**PROBLEM DETAILS**:
Quote exactly the lines spanning from the top of the data below to the line that contains "Given: Pick the lowest inner-row red seat", including both.

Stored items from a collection
━━━━━━━━━━━━━━━━━━━━━━━━━━━━━━

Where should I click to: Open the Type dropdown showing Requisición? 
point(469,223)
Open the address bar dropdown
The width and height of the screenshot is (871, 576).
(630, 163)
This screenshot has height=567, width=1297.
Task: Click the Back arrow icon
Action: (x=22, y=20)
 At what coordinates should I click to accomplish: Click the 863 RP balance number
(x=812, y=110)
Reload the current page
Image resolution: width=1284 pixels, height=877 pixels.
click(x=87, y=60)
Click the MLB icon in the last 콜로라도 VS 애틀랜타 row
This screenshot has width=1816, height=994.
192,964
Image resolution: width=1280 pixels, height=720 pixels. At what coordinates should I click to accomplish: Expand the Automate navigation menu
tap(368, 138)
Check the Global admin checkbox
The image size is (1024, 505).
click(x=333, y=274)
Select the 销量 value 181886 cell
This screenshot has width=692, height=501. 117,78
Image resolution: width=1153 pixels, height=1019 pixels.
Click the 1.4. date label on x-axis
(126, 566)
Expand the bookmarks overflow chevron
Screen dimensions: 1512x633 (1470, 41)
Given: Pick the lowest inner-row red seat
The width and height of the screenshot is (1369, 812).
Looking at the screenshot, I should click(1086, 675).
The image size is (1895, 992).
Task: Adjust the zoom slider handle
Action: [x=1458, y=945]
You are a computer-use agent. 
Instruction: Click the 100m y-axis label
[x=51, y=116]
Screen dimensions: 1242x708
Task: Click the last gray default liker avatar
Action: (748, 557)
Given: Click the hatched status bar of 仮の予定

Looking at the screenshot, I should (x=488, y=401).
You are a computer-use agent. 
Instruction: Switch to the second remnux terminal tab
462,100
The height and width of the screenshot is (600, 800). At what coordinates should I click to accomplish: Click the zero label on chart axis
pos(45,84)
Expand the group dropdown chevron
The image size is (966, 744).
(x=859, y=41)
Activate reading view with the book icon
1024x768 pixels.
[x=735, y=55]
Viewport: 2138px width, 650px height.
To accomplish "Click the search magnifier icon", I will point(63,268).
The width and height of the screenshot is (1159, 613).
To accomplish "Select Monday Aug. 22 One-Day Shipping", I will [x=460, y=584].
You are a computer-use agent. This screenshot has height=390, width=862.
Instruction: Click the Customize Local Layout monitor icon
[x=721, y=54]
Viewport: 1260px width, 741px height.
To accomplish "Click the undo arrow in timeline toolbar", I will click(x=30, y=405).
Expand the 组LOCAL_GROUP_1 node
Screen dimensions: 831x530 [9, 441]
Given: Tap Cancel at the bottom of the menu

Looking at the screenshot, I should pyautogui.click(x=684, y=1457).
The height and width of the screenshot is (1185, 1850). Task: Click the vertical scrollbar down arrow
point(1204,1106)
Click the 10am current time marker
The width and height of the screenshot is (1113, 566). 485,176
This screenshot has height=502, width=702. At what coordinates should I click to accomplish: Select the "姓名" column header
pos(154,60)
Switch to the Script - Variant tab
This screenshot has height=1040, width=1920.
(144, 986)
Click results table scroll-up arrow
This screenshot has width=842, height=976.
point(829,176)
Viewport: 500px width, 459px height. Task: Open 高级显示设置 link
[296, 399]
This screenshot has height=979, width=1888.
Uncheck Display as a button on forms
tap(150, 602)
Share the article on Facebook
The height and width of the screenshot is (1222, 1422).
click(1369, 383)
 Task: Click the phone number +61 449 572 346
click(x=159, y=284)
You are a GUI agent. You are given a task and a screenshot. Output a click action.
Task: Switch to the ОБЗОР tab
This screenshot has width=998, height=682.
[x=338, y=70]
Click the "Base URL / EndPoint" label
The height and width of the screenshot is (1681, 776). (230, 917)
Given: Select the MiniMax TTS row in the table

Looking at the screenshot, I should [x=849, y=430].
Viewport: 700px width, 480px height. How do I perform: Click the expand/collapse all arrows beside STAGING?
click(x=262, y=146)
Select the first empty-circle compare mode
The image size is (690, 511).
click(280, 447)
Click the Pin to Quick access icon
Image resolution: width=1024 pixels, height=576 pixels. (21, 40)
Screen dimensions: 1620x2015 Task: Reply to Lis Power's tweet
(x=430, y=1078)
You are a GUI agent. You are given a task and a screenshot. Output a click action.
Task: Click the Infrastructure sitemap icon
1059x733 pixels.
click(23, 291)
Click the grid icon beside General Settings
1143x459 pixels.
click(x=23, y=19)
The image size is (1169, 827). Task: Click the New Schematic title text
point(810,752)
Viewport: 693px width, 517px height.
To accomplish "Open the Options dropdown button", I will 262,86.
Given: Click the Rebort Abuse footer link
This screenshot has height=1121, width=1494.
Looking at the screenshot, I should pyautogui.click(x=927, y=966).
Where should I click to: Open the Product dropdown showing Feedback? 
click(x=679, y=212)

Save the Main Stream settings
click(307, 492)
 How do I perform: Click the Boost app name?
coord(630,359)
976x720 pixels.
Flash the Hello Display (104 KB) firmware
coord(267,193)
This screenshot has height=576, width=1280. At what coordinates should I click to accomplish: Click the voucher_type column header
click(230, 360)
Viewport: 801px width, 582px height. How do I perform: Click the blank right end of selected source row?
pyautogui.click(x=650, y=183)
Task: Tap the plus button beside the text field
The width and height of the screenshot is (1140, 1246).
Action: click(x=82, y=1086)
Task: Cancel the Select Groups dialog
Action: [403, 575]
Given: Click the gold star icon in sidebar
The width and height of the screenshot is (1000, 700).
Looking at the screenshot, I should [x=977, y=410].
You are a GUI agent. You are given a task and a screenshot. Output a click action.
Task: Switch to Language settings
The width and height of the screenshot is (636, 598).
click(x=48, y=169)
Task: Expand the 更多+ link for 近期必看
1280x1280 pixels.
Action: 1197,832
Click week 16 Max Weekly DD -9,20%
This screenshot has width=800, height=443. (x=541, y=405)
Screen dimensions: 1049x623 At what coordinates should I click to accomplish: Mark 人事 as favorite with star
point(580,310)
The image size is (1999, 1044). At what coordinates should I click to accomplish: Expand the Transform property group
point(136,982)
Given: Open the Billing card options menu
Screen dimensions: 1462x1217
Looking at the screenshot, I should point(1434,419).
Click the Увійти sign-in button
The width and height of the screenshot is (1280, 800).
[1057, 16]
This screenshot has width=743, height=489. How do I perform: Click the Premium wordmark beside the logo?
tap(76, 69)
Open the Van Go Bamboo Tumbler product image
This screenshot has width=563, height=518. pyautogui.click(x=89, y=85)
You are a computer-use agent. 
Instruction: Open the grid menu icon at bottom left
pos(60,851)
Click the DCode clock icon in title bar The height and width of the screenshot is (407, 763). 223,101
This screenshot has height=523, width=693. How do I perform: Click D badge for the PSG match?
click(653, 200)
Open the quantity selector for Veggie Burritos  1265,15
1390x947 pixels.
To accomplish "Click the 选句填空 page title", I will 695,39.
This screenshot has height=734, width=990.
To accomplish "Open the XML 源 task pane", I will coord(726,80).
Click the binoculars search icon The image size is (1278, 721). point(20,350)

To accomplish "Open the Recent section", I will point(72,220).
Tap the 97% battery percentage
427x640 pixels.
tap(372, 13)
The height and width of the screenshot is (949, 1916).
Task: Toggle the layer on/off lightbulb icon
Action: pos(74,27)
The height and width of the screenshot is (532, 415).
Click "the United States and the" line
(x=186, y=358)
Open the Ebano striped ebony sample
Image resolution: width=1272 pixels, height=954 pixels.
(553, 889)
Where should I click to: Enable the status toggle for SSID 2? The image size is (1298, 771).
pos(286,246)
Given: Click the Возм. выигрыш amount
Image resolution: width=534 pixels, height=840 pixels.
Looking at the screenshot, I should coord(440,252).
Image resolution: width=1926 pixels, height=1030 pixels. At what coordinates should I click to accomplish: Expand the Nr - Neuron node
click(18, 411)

━━━━━━━━━━━━━━━━━━━━━━━━━━━━━━

**RESPONSE**:
Where should I click to: Open the Type dropdown showing Requisición? 
point(469,223)
Open the address bar dropdown
The width and height of the screenshot is (871, 576).
(630, 163)
This screenshot has height=567, width=1297.
Task: Click the Back arrow icon
Action: (x=22, y=20)
 At what coordinates should I click to accomplish: Click the 863 RP balance number
(x=812, y=110)
Reload the current page
Image resolution: width=1284 pixels, height=877 pixels.
click(x=87, y=60)
Click the MLB icon in the last 콜로라도 VS 애틀랜타 row
This screenshot has width=1816, height=994.
192,964
Image resolution: width=1280 pixels, height=720 pixels. At what coordinates should I click to accomplish: Expand the Automate navigation menu
tap(368, 138)
Check the Global admin checkbox
The image size is (1024, 505).
click(x=333, y=274)
Select the 销量 value 181886 cell
This screenshot has width=692, height=501. 117,78
Image resolution: width=1153 pixels, height=1019 pixels.
Click the 1.4. date label on x-axis
(126, 566)
Expand the bookmarks overflow chevron
Screen dimensions: 1512x633 (1470, 41)
Given: Pick the lowest inner-row red seat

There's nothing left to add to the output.